The existing literature indicates that the SEMA3F signals through Nrp2/Plxna3 holoreceptor complex, while Sema3a signaling occurs mainly via Nrp1/Plxna1 ^6,31 . Importantly, Nrp2 and its ligand, SEMA3F, are expressed by olfactory sensory neurons in rodents in a complementary manner that is important for establishing olfactory map topography ¹⁴ . Despite these evidences, based on typical GnRH migration patterns and expected numbers of GnRH neurons in the Sema3f deficient mice, this guidance molecule was reported to be dispensable for GnRH neuron migration ³² . However, pubertal and adult reproductive phenotypes of this mouse model, such as the timing of puberty onset, first estrus, fertility index, litter size, etc. have not been described. Besides, speciesspecific differences in Sema3s functions between mice and humans may exist. In fact, significant species differences, even with well-established reproductive genes including TAC3/TACR3 and KISS1/KISS1R, have been previously documented. Specifically, patients bearing mutations in TAC3 and TACR3 ²⁶ have sexual infantilism and infertility due to GnRH deficiency. In contrast, a recent transgenic Tacr3(-/-) mouse model demonstrated that normal sexual maturation occurs in these mice, albeit some significant reproductive defects are evident in adulthood ³³ . Likewise, while humans with KISS1 ³⁴ and KISS1R ³⁵ mutations typically suffer from pubertal failure and infertility, a considerable proportion of female Kiss1 and Kiss1r knockout mice exhibit normal estrous cyclicity, and some male Kiss1- and Kiss1r-null mice exhibit spermatogenesis ³⁶ . These species differences underscore the importance of human studies in puberty/reproduction research.

Finally, a recent work provided compelling evidence that SEMA3s-mediated signaling drives the development of hypothalamic melanocortin circuits and that mutations in these pathways cause obesity ³⁷ . Interestingly, the hypothalamic pro-opiomelanocortin (POMC)-expressing neurons have been repeatedly observed to send projections to and be in close contact with kisspeptin/neurokinin B/dynorphin (KNDy) cells ^38,39 . A plethora of investigations have recently identified the role of the hypothalamic KNDy neuronal population as the GnRH pulse generator ^38–40 . Importantly, in the study of van der Klaauw and colleagues, one of the patients harboring a PLXNA3 variant (D1710N) had hypogonadotropic hypogonadism in addition to obesity ³⁷ . However, since the majority of the probands in that study were pre-pubertal age children, the true prevalence of hypogonadotropic hypogonadism among variant carriers may be underestimated ³⁷ . Although we noted in this study that a significant proportion of the patients (40%) was obese, SEMA3F/PLXNA3 variants were not statistically more enriched in the subset of obese IHH patients than in our general IHH cohort, where 56 patients (26.0%) featured overweight or obesity (p = 0.24). It would be interesting in the future to carefully look at larger and multiple IHH cohorts and determine whether statistical significance in the frequency of obesity or metabolic disorders could emerge when analyzing larger populations and probands carrying variants in SEMA3F signaling pathway.

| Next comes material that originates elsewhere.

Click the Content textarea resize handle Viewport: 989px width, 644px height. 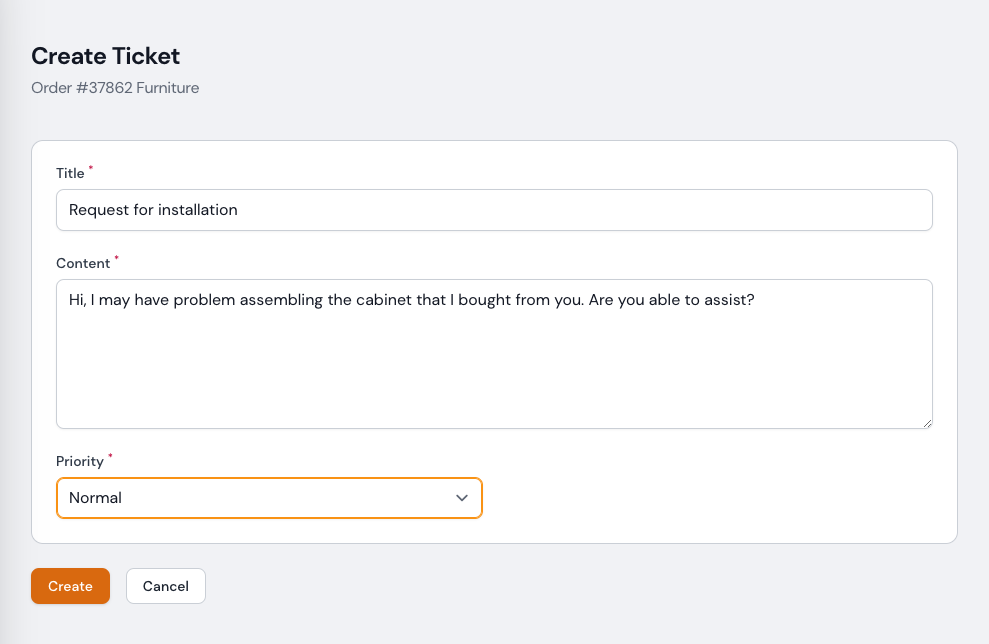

In summary, we provide clinical, genetic, molecular/cellular, and developmental evidence to implicate variants in SEMA3F signaling in the etiology of IHH. We propose that this phenotype could be exerted via a direct deleterious effect of these mutants on the GnRH neuronal migration and potentially a harmful impact of SEMA3F/PLXNA3 mutants on the development of hypothalamic melanocortin circuits involved in the regulation of energy homeostasis, which are also known to influence GnRH secretion and reproduction. Each of these events or a combination could hence negatively affect the development and function of the HPG axis. Further studies aimed at addressing the contribution of SEMA3F and PLXNA3 in each one of the above-mentioned developmental processes may uncover new mechanisms underlying human disorders characterized by central hypothalamic dysfunction and infertility.